The morning after he won the primary, Barba was back at work, preparing for court the next week. He’d managed to get a good plea deal for Paul Margolis: a 5-year suspended sentence on account of what the city had put him through nearly 20 years ago. If he made it through a year’s probation, he wouldn’t have to serve any time at all.

His current client wasn’t so lucky. She was facing 20 to life on what may have been a justifiable homicide, but McCoy, still following the lead of the daily papers, wanted a murder trial. Barba still hoped he’d be able to get a deal for 3 to 5 before the end of the week, avoiding trial altogether.

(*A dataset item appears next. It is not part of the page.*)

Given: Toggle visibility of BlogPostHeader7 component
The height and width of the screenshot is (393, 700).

If he wasn’t elected to the state senate, he wouldn’t mind continuing with this line of work.

If he was elected, he’d try to get the city to stop indicting people on charges beyond what was reasonable.

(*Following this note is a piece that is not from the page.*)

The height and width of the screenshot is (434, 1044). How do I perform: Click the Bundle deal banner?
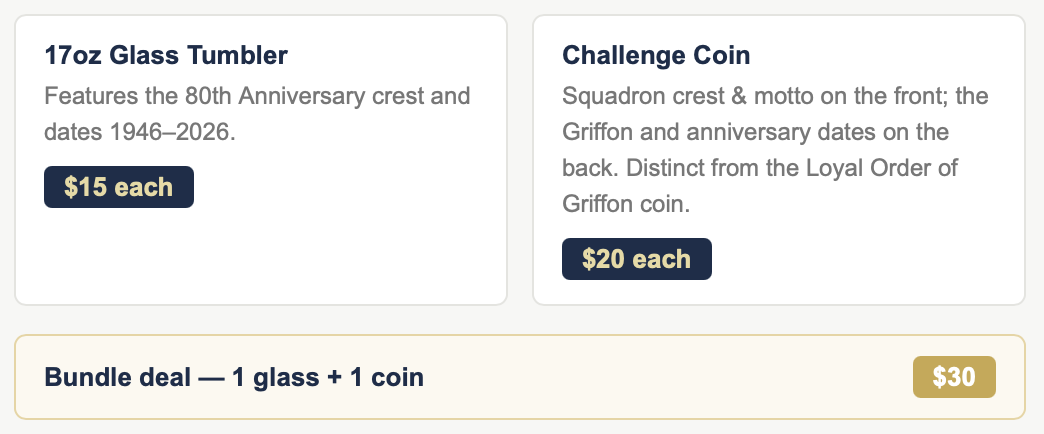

There was a knock on his office door. “Come in,” he said, pushing his chair back carefully. He’d finally adjusted to the smaller office.

Laura Perez opened the door.

Barba hurried to embrace her, shutting the door behind them. “Estás seguro,” he said, “thank God.”

“As soon as I heard Daniel was being held without bail, tried on five separate counts, I called Santiago and Detective Eames,” she said.

He stepped back to look at her. She’d lost weight and gained a measure of additional sadness in her eyes, but she was smiling, the muscles on her face relaxed as if the 900-day headache she’d once confided in him about was finally vanishing. “My cousin had taken a job in Medellín, in Colombia,” she explained, “so I went to my aunt and uncle in Mexico City, and then when her work visa came through, I moved with her. I was lucky Daniel was found. My own visa was about to expire.”

“You were really worried for your life?” Barba asked.

“Once I knew what Will was up to, and the bodies started piling up, I knew I was in trouble. It’s unbelievable how much turned out to be … amateur, though. So, yes, I’m here to talk to Eames before I go back to Miami. I’m still selling the house, and I’m going to live with my former sister-in-law — Dara, who is so amazed at the work Olivia Benson did to make sure Daniel got pounded with charges — while I find out if I can return to my old job.”

“You need me to sit with you when you talk to Eames?”

“No, that’s okay, Santiago’s here. He’s acting as my attorney.”

“Good.”

She lowered her voice. “I think he’s got an amorcito or somebody in New York he wanted to visit anyway. Another attorney, I’ll bet. He doesn’t sleep with attorneys. Not usually.”

Barba laughed to himself, wondering if he owed Benson five dollars or a cheese danish if her fanfiction-derived theory turned out to be true. “He and I may have to have a talk about laying your heart out on the line.”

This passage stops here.